Italian Wine fans - Thoughts on the Gambero Rosso Annual Guide?

Just got an e-mail from Amazon mentioning that the 2010 Gambero Rosso guide will be released in a week or so. I’ve never purchased it before (and to be honest, I haven’t been all that impressed with the recent Nicholas Belfrage book on Tuscany’s Finest Wines).

So what do folks think about this guide?

I’ve never bought it or taken much heed of it. They seem to give equal weight to all kinds of wines that don’t seem all that equal to me. They also have a rule that only one wine per winery per wine type can be counted or something.

Otay, well that sounds like a definite pass then.

I used to buy it when I went to the tre bicchieri tastings – I have a link to the 3 bic information up in the Tuscany topic, so you can have a peek.

But Ken is right that most American wine drinkers take it with a grain of salt. There have been some odd developments recently, they broke off their long relationship with the Slow Food Movement and there are rumors that the 3 bic. judging was tainted somehow.

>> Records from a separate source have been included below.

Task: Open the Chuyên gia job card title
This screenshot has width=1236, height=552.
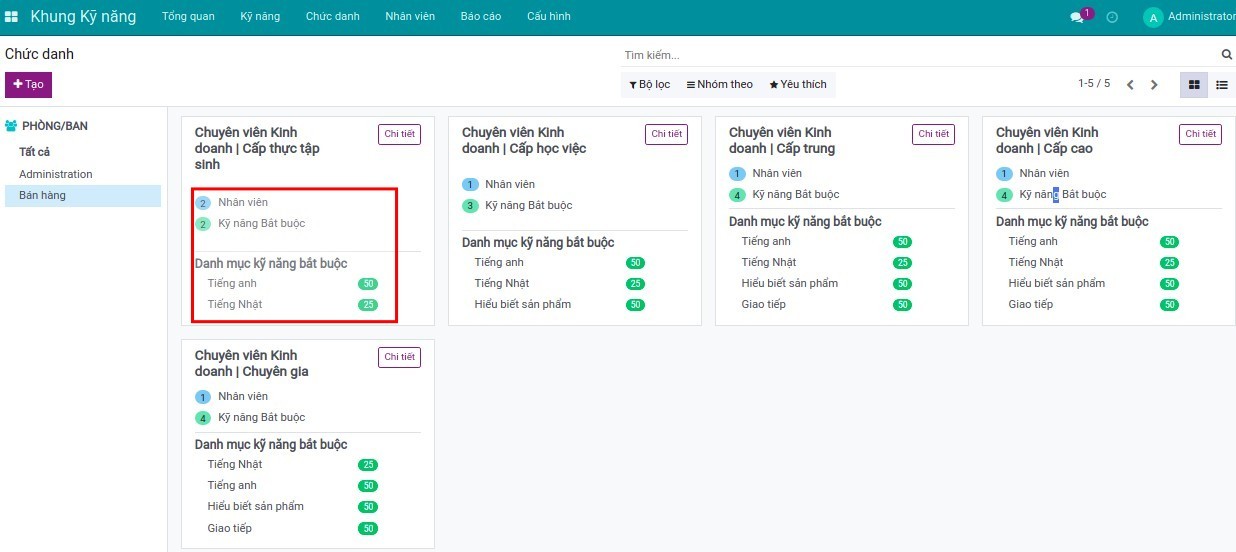Action: (x=251, y=363)
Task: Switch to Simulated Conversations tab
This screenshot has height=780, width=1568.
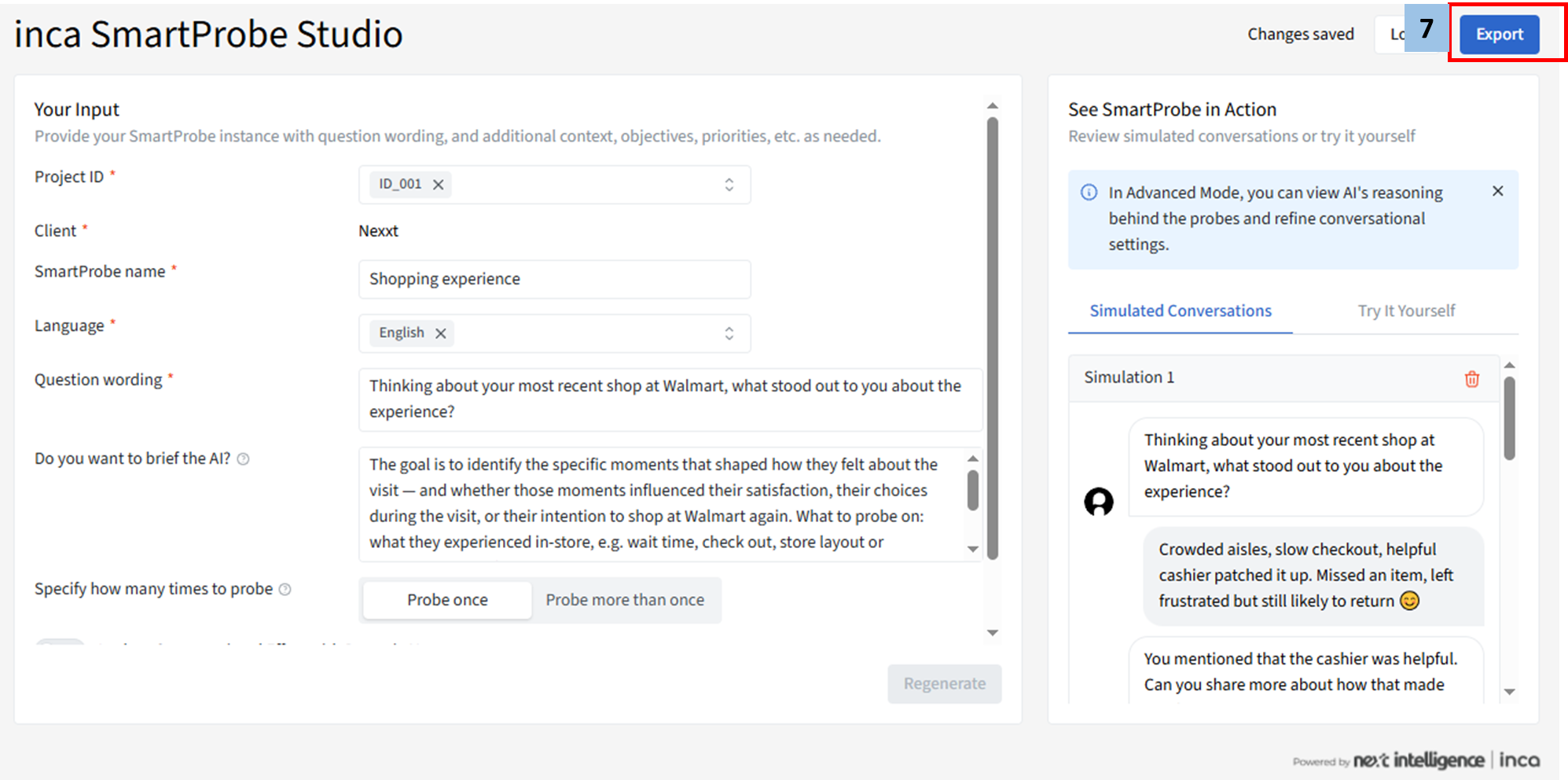Action: [1180, 311]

On the other hand – I have a theory that information is better than no information, and when I was more actively buying Italian wines I would frequently look up wines I as I was shopping to see what they had to say about it.

They don’t restrict themselves to one wine, you generally see a whole range of wines listed on a given producers page, and each producer gets a whole page, each major producer.

My most recent issue was the 2004…

I bought it for years and found it a very useful, compact guide to the cantine. It gave some context to the wines and winemaking, and was very useful traveling over there because it is grouped by village and had all the contact info.

But it was very strongly skewed toward modernists for many years – a supreme irony given that Slow Food is devoted to preserving traditions. One year at the TB tasting here in NYC, it seemed like every other wine was a Sardinian syrah or a Puglian cabernet. Many of the Tre Bicchiere wines were grossly exaggerated, super oaky disasters. I remember the importer who was pouring one such wine apologizing. He said his producer was a traditionalist but made this one cuvee for “the Slow Food, Fast Wine crowd.”

By the mid-2000s, traditional wines were treated more fairly in the scores. A well-connected Italian friend told me that the publishers were responding to complaints that the there was a bias. But by then I had tasted and learned more, and I found the rankings simply didn’t match my palate, so I stopped buying the book a few years back.

So I guess it might still be one useful starting point for someone getting into Italian wines, so long as they recognize its limitations.

You know (and maybe this is a reflection of their lack of market cache’ at the higher end), I do miss being able to read good wine books about Italy. It’s the lion’s share of my cellar, and as our good friend Roberto consistently points out, the boot has as much or more in terms of wine diversity when compared to other wine producing countries.

But at least IMO, it is woefully underserved in terms of “must read” literature. I still have my copy of Sheldon Wasserman’s tome, and that is a treasure when it comes to Piemonte & Tuscany, but it’s woefully outdated now. The Wine Atlas of the Langhe is a “coffee table book” with exquisite vineyard photography, but it’s not anything you’re going to use to research wine. As I alluded to in my initial post, Nicolas Belfrage’s book is okay if you’re a neophyte when it comes to Tuscany, but it’s hardly a “bible” when it comes to that region.

I guess I could always read Bob’s latest Bordeaux book while I’m swilling Barolo if I want literature with my vino [wink.gif]

I, for one, would definitely NOT pass on picking up a copy. To Frank’s well-written point, GR has for years served me as a key reference point for relatively up to date information at the cantina level differerently and not as comprehensively as with American or British publications…but with the caveat that most publications post scores that are often biased, inconsistent or just plain suspect, and GR is unfortunately no exception.